- Replacing tractors, robots can cut a farm’s carbon footprint by 90%. They feed and spray only the plants that need it.
- Thanks to plant phenotyping, French researchers give farmers as much information as possible about a crop before they plant it.
Drones tackling weeds, satellites monitoring crops, and even robots testing whether grapes on the vine are ready for harvesting – these futuristic scenarios are already in use in farms across Europe, and not a moment too soon. A 2009 UN report predicted that by 2050 food production would have to increase by 70% to support the planet’s growing population. To do that, the world’s farmers will need all the technological help they can get.
At the same time, the planet is struggling under the weight of climate change and shrinking biodiversity, so the ecological footprint of any new technology can no longer be an afterthought.
The ecological footprint of organic agriculture has historically been better than that of conventional farming because it avoids chemical pesticides. But farmers embracing new technologies, known as precision agriculture, are making improvements, too. A 2015 study published in the Journal of Environmental Economics and Policy showed that automatic steering on tractors reduced a Kentucky corn and soybean farm’s carbon footprint by more than 2%. That may not sound like much, but it’s only one measure. Multiplying precision-agriculture techniques over an entire industry will make a big difference.
“Precision farmers are generally more technology-oriented than organic farmers, whereas organic farmers are generally more oriented towards working with nature,” says Lijbert Brussaard, professor emeritus of Soil Biology at Wageningen University & Research in the Netherlands. “But there are no fundamental reasons why this should remain so.”
Brussaard points out that precision-farming techniques could just as well be applied to the mixed or strip cropping (two or more crops grown in the same field) employed by organic farmers. “Precision farming could greatly relieve weed control in organic agriculture,” he says.
Replacing tractors
Robots of all kinds could be useful to conventional and organic farmers alike. Swiss company Gamaya, a spin-off from École Polytechnique Fédérale de Lausanne, uses drones to image fields not just in visible light but in all electromagnetic wavelengths. The data is combined with that collected from on-the-ground sensors and satellite images, then analysed using machine learning to show farmers exactly what’s going on in their fields.
The Small Robot Company, based in Bristol, UK, gets a bit closer up and personal with crops: roaming over fields to digitise them, using a precision-sprayer to cut down on fertiliser for plants and pesticide for weeds, and “punch-planting” crops.
“Most farmers would like to be better stewards of the environment,” says Benn-Scott Robinson, co-founder of the Small Robot Company.
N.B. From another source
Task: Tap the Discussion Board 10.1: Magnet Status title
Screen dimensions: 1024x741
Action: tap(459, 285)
But traditional machines like tractors have not given them much choice.
By replacing tractors and eliminating the need to plough a field because the soil is not compacted in the first place, Robinson says the company’s robots could cut a farm’s carbon footprint by 90%. Chemical usage could also be cut by 95%. “They will feed and spray only the plants that need it, giving them the perfect levels nutrients and support, with no waste,” he explains.
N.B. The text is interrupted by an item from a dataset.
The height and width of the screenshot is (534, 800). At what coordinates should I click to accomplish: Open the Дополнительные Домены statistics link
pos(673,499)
The company’s field digitising robot is currently being tested at 20 farms around the UK, and they plan to expand the trial with planting and weeding robots in 2019.
“The prospects of light robots to take over in weed control look bright,” says Brussaard. “The future is in lighter machinery anyway, also to prevent soil compaction.”
While some new agricultural technologies focus on gathering data in the fields, others want to optimise the plants themselves. Technologies like the Plantix app, developed by Berlin-based start-up PEAT, use machine learning to detect plant diseases. Launched in 2015, the app now has more than 600,000 users worldwide. “Users can upload images of diseased plants, which are then matched with a server image and a diagnosis of the plant’s health is provided,” says Dan Pitchford, founder of the magazine AI Business. “With up to 30% of yields lost due to disease, PEAT has the power to improve agricultural outputs by just as much.”
Plant data
But what if farmers could choose plants less susceptible to a particular disease in the first place? Plant phenotyping uses technology to give farmers as much information as possible about a crop before they plant it.
Emmanuel de Langre, professor of mechanics at École Polytechnique near Paris, and his co-workers have created a system that tests the mechanical strength of a plant using fast puffs of air and video analysis. “There’s plenty of things that you don’t see otherwise that you might see this way,” he says.
If a plant isn’t getting enough water or has been infected by a pathogen, for example, its strength will drop before it starts to wilt. By testing hundreds of individuals from several key varieties of plants, de Langre and other researchers working on plant phenotyping are building data sets that could help farmers make the most of their crops.
This information will complement the environmental data farmers are getting on soil quality and local weather. “They cannot use that effectively if they don’t have good data on the performance of plants under these conditions,” says de Langre. “You don’t try to push the plant too much to go outside of its usual way of growing. You just try to get data so that the right plant is used in the right place at the right time.”